GOAL = Count how many lines in the rows below contain the word "This", and give only the number.
# start of ITEMS
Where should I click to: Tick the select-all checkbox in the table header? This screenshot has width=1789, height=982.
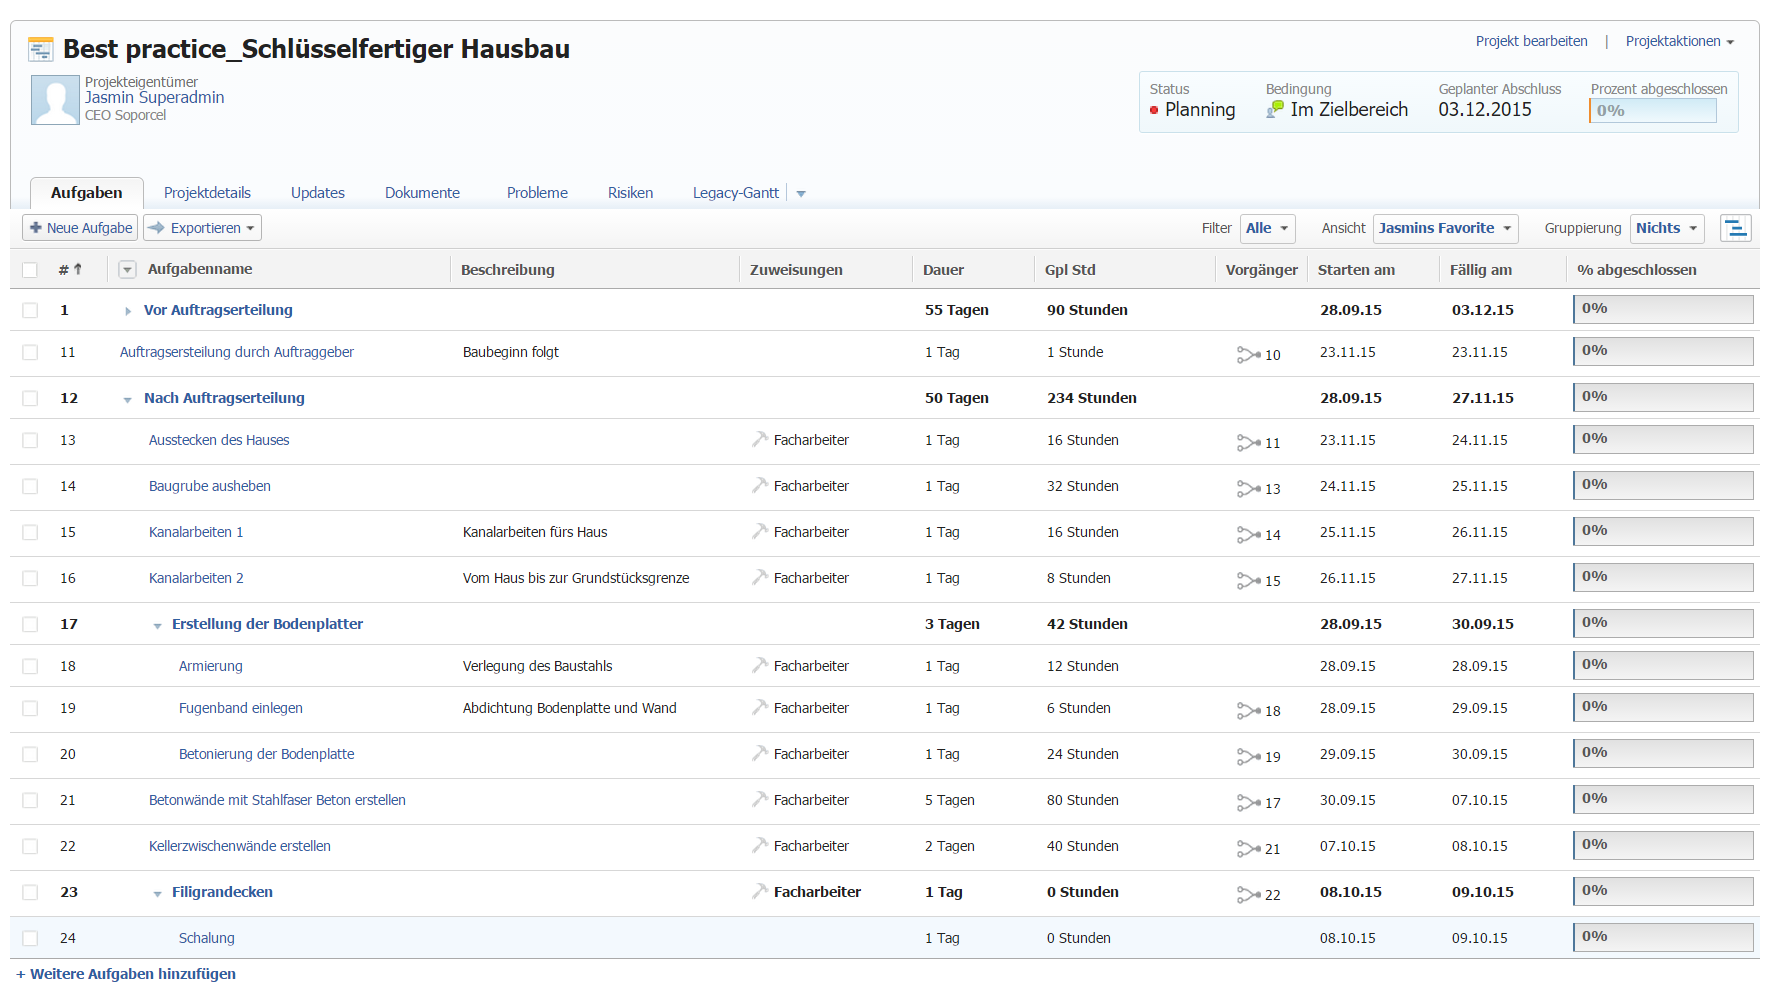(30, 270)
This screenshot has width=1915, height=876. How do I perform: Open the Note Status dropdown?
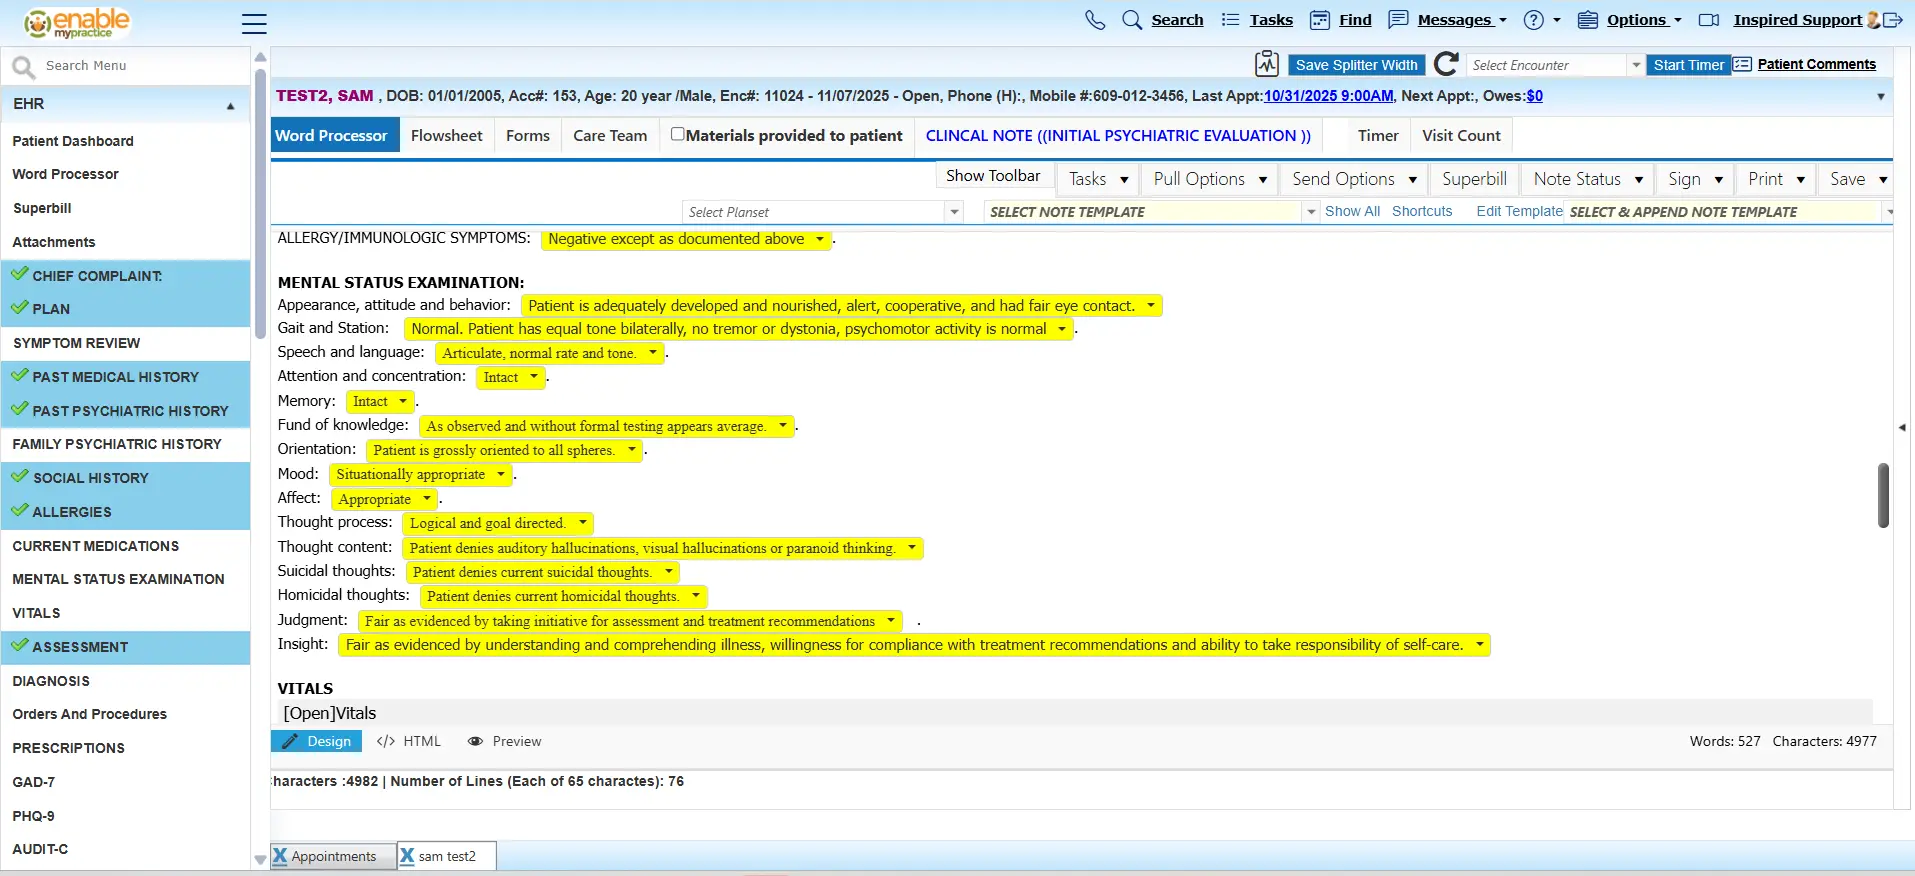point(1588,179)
# end of ITEMS
# start of ITEMS
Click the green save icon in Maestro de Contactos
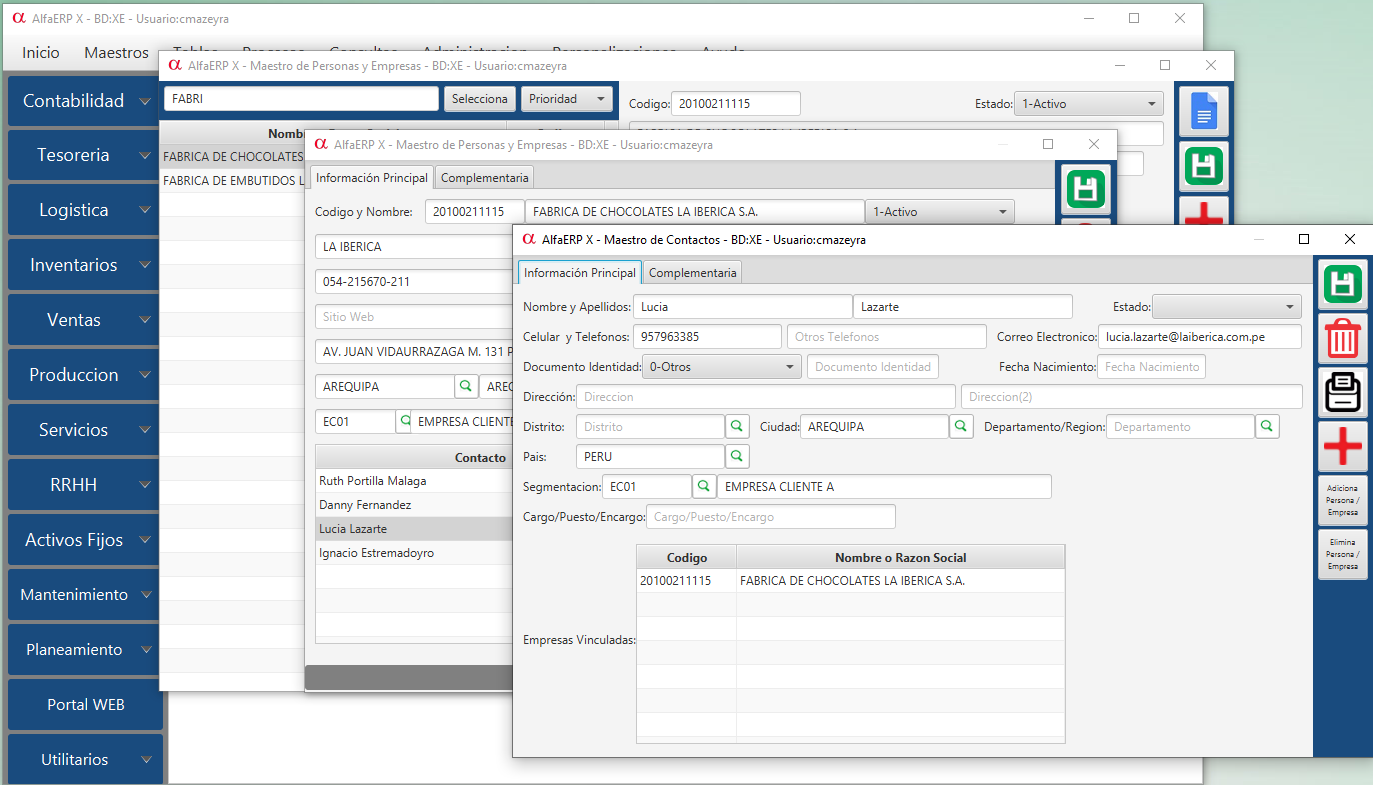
# end of ITEMS
SOLUTION BELOW = 2